▸ **Exercise**
Beginning with the line that has "Dartflights vergelijken: vorm", reproduce each remaining line of the data exactly, down to and including the last.

------------------------------------------------

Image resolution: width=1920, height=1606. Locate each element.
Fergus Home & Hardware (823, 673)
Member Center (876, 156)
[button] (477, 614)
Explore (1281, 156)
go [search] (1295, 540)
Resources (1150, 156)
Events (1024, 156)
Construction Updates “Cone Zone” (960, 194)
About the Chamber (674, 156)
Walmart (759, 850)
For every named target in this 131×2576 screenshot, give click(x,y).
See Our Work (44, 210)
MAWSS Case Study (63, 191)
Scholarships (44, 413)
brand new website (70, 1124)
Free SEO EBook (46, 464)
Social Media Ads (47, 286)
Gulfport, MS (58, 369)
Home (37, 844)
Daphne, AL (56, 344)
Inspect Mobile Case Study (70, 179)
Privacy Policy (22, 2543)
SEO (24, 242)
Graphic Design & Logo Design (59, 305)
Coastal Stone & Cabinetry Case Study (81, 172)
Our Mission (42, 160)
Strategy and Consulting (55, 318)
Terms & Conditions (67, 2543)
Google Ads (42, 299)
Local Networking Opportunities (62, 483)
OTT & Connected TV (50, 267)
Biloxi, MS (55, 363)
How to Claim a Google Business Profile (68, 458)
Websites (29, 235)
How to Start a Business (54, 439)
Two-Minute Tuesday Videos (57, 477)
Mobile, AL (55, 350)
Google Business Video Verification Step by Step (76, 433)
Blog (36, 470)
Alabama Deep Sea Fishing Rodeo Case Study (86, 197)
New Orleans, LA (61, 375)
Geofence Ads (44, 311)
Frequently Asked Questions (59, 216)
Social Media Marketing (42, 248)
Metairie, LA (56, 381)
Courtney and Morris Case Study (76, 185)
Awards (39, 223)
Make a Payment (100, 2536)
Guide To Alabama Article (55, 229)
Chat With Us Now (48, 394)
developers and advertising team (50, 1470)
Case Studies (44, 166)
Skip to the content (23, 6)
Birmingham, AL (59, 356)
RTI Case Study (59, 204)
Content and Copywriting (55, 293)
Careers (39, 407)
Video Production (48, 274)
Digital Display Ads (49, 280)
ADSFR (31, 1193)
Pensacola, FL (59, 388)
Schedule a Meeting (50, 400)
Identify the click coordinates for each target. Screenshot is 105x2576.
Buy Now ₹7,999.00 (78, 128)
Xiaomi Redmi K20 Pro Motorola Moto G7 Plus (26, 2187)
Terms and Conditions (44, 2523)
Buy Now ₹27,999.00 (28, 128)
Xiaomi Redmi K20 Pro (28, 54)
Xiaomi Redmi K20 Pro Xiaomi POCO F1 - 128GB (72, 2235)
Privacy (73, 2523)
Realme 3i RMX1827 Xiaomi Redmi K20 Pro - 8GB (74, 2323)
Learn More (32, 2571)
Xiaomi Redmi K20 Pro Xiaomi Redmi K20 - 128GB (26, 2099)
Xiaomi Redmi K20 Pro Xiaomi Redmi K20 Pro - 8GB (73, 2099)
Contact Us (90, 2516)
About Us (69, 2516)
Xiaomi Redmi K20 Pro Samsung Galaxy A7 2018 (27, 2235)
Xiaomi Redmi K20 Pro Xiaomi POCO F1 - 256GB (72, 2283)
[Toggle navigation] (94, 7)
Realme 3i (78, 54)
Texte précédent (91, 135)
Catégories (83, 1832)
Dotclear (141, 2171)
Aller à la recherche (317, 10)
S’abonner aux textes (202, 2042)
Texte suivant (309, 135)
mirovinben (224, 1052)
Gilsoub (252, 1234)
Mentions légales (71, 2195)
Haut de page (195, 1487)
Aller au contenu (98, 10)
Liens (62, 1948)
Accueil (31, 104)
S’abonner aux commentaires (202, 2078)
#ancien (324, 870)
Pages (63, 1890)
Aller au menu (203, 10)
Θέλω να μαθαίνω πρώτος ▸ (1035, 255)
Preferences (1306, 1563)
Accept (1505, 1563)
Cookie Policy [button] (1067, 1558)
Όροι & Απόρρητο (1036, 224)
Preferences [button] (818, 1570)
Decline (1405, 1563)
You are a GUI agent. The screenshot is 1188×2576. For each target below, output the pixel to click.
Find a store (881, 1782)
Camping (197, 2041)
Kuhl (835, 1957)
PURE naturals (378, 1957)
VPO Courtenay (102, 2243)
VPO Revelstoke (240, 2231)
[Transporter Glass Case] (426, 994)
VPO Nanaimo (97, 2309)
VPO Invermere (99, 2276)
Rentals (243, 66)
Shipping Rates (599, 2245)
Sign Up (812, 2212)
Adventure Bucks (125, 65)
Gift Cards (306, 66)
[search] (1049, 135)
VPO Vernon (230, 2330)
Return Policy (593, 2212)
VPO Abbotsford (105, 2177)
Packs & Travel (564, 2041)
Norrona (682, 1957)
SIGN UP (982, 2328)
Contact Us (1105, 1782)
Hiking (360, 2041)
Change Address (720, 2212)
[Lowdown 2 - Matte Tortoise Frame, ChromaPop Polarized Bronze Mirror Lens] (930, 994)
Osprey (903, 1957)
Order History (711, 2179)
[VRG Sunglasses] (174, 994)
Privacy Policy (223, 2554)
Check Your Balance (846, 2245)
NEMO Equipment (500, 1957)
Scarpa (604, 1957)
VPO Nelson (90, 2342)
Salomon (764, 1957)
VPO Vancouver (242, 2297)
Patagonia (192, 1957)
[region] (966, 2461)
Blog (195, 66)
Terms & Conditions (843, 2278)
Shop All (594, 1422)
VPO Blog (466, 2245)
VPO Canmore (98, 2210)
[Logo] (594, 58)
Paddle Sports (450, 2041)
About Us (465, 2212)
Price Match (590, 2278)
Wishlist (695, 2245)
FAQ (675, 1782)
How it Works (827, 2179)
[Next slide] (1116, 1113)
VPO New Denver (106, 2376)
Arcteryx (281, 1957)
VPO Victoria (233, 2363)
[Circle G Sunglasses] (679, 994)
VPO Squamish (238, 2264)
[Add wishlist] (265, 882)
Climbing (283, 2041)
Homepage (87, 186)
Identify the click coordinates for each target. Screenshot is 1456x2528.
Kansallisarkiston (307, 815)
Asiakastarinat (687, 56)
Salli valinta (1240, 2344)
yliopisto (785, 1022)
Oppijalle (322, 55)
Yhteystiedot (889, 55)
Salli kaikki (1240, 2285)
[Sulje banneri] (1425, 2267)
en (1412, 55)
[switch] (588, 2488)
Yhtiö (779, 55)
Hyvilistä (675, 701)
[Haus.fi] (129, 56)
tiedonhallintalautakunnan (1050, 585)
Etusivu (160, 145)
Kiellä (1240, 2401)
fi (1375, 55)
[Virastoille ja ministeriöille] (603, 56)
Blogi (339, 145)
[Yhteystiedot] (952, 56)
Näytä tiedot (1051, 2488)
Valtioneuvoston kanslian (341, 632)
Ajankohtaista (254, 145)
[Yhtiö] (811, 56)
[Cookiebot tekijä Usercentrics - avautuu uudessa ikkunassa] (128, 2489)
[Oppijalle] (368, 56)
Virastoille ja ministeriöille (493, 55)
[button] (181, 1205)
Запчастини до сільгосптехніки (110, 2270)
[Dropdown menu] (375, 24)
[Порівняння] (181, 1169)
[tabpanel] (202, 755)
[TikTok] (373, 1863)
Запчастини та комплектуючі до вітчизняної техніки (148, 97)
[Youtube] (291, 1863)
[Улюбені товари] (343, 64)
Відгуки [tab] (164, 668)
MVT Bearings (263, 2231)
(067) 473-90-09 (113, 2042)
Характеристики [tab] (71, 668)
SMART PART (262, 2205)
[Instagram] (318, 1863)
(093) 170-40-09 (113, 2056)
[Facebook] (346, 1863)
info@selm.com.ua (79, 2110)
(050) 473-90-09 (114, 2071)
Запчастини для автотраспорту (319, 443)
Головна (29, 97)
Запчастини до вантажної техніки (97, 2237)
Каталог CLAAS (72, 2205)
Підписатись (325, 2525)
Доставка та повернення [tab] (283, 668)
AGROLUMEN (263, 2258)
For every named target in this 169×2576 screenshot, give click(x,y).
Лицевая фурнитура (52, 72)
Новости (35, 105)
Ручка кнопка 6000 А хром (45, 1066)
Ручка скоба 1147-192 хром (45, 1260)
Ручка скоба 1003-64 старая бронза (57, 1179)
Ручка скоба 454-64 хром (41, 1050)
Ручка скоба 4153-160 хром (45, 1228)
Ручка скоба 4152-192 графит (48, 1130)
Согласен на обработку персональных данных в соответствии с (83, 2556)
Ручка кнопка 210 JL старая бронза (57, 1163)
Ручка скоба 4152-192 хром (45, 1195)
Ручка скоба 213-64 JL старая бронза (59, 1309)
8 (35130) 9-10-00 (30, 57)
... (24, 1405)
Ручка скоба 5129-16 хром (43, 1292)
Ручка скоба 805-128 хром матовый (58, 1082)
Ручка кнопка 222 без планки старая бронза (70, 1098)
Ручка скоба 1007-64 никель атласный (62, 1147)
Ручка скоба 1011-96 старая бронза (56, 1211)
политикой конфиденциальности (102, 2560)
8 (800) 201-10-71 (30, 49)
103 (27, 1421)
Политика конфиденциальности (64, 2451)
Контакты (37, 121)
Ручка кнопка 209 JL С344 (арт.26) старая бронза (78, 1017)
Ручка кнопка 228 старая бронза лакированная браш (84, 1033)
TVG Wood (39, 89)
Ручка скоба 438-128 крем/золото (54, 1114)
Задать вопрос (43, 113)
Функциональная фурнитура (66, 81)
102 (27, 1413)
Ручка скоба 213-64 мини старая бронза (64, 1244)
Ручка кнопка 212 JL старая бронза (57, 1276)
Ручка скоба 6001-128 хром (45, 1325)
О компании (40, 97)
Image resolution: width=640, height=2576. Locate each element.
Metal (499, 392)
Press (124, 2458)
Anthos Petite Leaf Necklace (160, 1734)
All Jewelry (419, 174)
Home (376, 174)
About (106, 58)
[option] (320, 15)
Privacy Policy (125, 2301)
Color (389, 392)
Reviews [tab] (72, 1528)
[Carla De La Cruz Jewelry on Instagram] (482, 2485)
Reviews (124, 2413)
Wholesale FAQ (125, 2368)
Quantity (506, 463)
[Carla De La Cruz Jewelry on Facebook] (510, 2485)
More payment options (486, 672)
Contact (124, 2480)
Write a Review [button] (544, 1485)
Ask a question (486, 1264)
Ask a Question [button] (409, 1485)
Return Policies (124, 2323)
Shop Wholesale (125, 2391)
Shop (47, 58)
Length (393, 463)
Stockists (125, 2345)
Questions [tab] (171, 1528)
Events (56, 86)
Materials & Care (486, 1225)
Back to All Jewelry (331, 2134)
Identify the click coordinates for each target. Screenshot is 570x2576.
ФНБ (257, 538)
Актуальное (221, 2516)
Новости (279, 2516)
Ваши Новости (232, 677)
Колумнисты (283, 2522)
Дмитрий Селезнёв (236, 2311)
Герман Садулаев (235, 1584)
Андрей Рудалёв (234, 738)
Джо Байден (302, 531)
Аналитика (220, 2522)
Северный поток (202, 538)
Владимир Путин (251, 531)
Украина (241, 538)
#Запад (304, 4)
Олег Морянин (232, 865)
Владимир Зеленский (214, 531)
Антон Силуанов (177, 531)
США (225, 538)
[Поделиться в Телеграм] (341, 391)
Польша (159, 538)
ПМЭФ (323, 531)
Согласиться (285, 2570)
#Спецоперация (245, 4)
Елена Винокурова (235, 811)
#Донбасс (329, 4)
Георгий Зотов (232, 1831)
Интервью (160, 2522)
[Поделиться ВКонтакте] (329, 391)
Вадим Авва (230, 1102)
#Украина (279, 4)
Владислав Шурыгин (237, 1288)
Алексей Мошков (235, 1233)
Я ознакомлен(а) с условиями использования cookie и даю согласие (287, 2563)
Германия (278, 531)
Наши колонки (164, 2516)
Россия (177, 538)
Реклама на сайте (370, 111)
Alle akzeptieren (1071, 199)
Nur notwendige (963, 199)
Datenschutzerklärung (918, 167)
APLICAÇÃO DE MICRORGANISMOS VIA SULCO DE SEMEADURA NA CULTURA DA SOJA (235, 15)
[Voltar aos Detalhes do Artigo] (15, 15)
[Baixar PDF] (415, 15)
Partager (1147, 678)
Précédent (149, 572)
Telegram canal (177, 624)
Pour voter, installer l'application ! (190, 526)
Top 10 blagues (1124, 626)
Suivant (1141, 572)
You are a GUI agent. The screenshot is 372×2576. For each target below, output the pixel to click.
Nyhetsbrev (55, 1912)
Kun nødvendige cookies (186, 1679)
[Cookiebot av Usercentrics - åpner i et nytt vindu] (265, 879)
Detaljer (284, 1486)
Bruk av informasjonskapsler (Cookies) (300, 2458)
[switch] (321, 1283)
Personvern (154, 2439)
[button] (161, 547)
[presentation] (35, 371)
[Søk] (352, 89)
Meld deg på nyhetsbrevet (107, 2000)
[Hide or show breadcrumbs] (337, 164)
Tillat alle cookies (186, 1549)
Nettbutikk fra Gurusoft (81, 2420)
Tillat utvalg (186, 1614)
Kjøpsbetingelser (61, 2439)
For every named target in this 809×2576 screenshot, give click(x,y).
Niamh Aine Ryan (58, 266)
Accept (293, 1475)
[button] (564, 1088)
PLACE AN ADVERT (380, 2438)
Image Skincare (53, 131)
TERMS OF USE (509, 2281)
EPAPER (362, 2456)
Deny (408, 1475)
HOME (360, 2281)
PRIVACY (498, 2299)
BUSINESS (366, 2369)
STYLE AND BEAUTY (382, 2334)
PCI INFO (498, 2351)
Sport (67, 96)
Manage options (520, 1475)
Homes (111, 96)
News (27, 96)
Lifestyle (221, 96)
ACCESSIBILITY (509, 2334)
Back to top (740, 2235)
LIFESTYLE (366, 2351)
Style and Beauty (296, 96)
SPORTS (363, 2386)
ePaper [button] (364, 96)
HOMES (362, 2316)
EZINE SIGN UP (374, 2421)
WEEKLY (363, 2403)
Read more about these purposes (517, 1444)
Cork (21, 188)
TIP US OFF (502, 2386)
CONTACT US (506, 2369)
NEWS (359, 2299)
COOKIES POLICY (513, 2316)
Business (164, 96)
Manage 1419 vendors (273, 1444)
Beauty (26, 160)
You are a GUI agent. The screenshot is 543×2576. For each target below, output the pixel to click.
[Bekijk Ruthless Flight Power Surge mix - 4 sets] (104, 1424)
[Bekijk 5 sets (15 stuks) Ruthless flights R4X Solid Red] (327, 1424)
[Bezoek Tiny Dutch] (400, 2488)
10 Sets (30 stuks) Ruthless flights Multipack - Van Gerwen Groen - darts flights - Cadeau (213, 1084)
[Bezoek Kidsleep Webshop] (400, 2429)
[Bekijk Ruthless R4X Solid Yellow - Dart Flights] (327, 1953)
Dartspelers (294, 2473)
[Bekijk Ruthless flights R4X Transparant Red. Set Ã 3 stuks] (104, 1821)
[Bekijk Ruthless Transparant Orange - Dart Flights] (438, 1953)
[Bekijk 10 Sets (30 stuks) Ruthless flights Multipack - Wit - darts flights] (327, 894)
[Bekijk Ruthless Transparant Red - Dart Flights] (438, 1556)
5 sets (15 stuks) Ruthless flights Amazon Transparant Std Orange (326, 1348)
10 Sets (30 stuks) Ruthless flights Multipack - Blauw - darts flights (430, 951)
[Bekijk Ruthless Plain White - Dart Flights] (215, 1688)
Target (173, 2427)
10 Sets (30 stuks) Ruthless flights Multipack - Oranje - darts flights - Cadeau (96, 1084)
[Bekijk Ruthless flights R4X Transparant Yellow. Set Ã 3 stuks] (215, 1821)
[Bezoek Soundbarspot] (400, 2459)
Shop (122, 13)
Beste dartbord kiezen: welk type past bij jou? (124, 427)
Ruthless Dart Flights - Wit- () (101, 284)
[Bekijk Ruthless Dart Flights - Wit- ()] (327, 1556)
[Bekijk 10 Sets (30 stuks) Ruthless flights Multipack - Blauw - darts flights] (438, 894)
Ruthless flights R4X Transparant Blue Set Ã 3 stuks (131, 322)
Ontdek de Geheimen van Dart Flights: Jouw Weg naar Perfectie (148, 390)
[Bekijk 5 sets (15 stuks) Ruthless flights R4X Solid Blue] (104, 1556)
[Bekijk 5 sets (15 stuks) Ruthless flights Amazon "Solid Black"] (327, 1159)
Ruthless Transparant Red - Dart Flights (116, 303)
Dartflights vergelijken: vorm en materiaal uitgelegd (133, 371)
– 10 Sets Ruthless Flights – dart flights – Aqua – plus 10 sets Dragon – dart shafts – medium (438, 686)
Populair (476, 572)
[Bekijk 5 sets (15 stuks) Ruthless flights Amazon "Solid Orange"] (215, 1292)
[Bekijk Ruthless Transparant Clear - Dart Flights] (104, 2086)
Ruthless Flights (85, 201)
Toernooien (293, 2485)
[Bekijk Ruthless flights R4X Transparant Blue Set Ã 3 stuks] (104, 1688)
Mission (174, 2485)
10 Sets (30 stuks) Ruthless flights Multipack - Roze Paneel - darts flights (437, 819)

------------------------------------------------

▸ **Solution below**
Dartflights vergelijken: vorm en materiaal uitgelegd (133, 371)
– 10 Sets Ruthless Flights – dart flights – Aqua – plus 10 sets Dragon – dart shafts – medium (438, 686)
Populair (476, 572)
[Bekijk 5 sets (15 stuks) Ruthless flights Amazon "Solid Orange"] (215, 1292)
[Bekijk Ruthless Transparant Clear - Dart Flights] (104, 2086)
Ruthless Flights (85, 201)
Toernooien (293, 2485)
[Bekijk Ruthless flights R4X Transparant Blue Set Ã 3 stuks] (104, 1688)
Mission (174, 2485)
10 Sets (30 stuks) Ruthless flights Multipack - Roze Paneel - darts flights (437, 819)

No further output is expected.